Copy the records word for word, beginning at the line that contains "The height and" and stopping after the line that contains "point(21,227)".

Provided material -
---------------
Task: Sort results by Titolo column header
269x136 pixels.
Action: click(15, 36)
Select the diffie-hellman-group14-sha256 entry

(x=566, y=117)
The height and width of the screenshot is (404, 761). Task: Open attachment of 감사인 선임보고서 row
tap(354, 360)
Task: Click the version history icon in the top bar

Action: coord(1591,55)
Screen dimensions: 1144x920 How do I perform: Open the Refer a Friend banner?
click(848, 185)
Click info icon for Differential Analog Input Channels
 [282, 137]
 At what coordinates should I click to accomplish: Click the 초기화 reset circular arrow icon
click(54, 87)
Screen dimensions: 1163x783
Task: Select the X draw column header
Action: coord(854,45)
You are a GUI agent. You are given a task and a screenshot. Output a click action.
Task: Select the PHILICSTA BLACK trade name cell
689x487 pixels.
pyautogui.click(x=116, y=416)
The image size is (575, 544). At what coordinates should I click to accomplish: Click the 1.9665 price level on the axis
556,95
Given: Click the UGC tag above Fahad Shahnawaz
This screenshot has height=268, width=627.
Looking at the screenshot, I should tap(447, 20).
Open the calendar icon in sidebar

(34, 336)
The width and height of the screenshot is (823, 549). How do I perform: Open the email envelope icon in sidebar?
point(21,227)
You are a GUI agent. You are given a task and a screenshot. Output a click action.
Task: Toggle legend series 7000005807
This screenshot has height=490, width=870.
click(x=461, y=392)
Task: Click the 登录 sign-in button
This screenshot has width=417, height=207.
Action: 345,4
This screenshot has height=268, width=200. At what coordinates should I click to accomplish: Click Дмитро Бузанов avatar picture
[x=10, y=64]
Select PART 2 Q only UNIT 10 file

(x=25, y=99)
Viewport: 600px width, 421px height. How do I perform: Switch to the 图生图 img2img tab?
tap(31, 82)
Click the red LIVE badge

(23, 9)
---------------
Result of the exercise -
The height and width of the screenshot is (404, 761). Task: Open attachment of 감사인 선임보고서 row
tap(354, 360)
Task: Click the version history icon in the top bar

Action: coord(1591,55)
Screen dimensions: 1144x920 How do I perform: Open the Refer a Friend banner?
click(848, 185)
Click info icon for Differential Analog Input Channels
 [282, 137]
 At what coordinates should I click to accomplish: Click the 초기화 reset circular arrow icon
click(54, 87)
Screen dimensions: 1163x783
Task: Select the X draw column header
Action: coord(854,45)
You are a GUI agent. You are given a task and a screenshot. Output a click action.
Task: Select the PHILICSTA BLACK trade name cell
689x487 pixels.
pyautogui.click(x=116, y=416)
The image size is (575, 544). At what coordinates should I click to accomplish: Click the 1.9665 price level on the axis
556,95
Given: Click the UGC tag above Fahad Shahnawaz
This screenshot has height=268, width=627.
Looking at the screenshot, I should tap(447, 20).
Open the calendar icon in sidebar

(34, 336)
The width and height of the screenshot is (823, 549). How do I perform: Open the email envelope icon in sidebar?
point(21,227)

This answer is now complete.